Изгнание из ада
Шрифт:
Подобные истории существовали. О них говорили. Пытались объяснить, успокоить. Но одновременно они не существовали. О них не говорили открыто. Помалкивали. Туманные слова, жесты, интонации, настроения подтолкнули его к фантазиям, властным и упоительным в играх с Фернанду, испуганным во сне. Собственная фантазия превосходила его разумение. Если тот дом вовсе не родительский и мать не мать, то спросил ли он себя, что все это значит? Видел ли он жизнь других людей, катастрофу, которая случилась в прошлом или, что опять-таки вполне возможно, случится в будущем? Все это превосходило фантазию ребенка по имени Мануэл, провидца, и в конечном счете должно было, ускользая, оставить его внизу, на почве будничной жизни, хорошо знакомой и тем не менее довольно загадочной.
Он
В определенные вечера зажигали две свечи, которые горящими ставили в шкаф, — так надо. Спрятанный свет. Никто не мог его видеть, ни прохожий, заглянувший в окно, ни нежданный гость. Так полагалось. Почему-то. Он и сам, проснувшись, забывал, что со вчерашнего вечера в шкафу горели свечи. Может, успели уже погаснуть.
Печь топили так, что она раскалялась чуть не докрасна, дрова все подкладывали и подкладывали, потом резко убавляли доступ воздуха, чтобы жар держался как можно дольше. На следующий день не стряпали, но жар в печи сохранялся.

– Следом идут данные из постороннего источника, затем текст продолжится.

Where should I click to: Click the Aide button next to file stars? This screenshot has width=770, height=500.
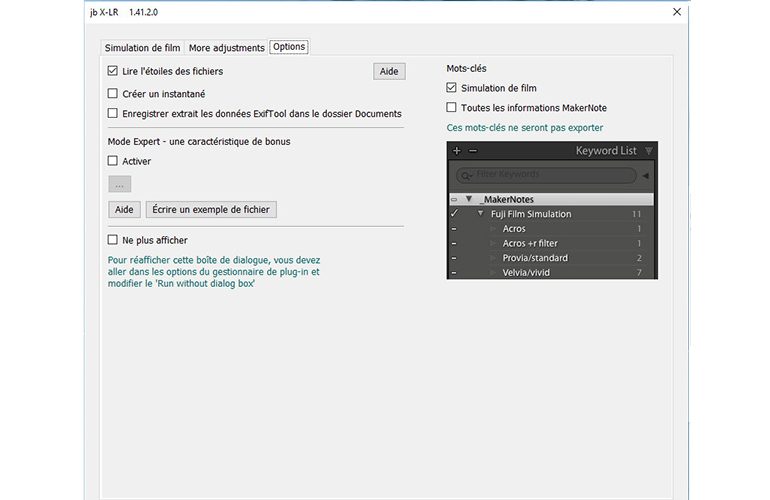389,72
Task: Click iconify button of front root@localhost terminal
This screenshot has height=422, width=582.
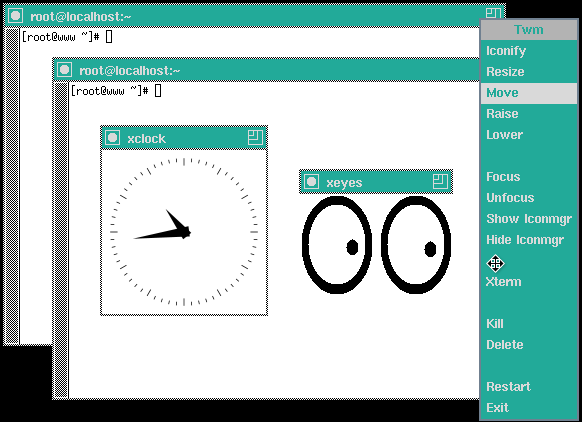Action: coord(64,70)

Домашние сидели все вместе, не шевелясь. Выглядело это торжественно, хотя для благоговейной торжественности в помещении было слишком жарко. Мальчуган взмок, еще когда бежал домой. А теперь продолжал обливаться потом. Вроде бы нормально. Однако что-то говорило ему: нет, не нормально. Он не мог себе представить, чтобы в других семьях обстояло так же. Хотя бы потому, что, не в пример ему самому, друзья его с заходом солнца не выказывали спешки, ничто не заставляло их сломя голову мчаться домой. Только он об этом не задумывался. Отец у него странный. Так ведь и другие отцы тоже странные. Может, нормальное вообще не существует! Или же нормально именно то, что ничего нормального не существует. К примеру, отец Педру. Вечно кидался чем ни попадя. Особенно охотно — связкой ключей, в сына. Но ни разу в меня не попал, с ухмылкой сказал ему Педру. Бедняга. Не потому, что отец у него чудной, а потому, что походил на мышь. Особенно когда ухмылялся. Он представлял себе, как Педру, словно мышь, шныряет по дому, а отец бросает в него связку ключей. Это нормально?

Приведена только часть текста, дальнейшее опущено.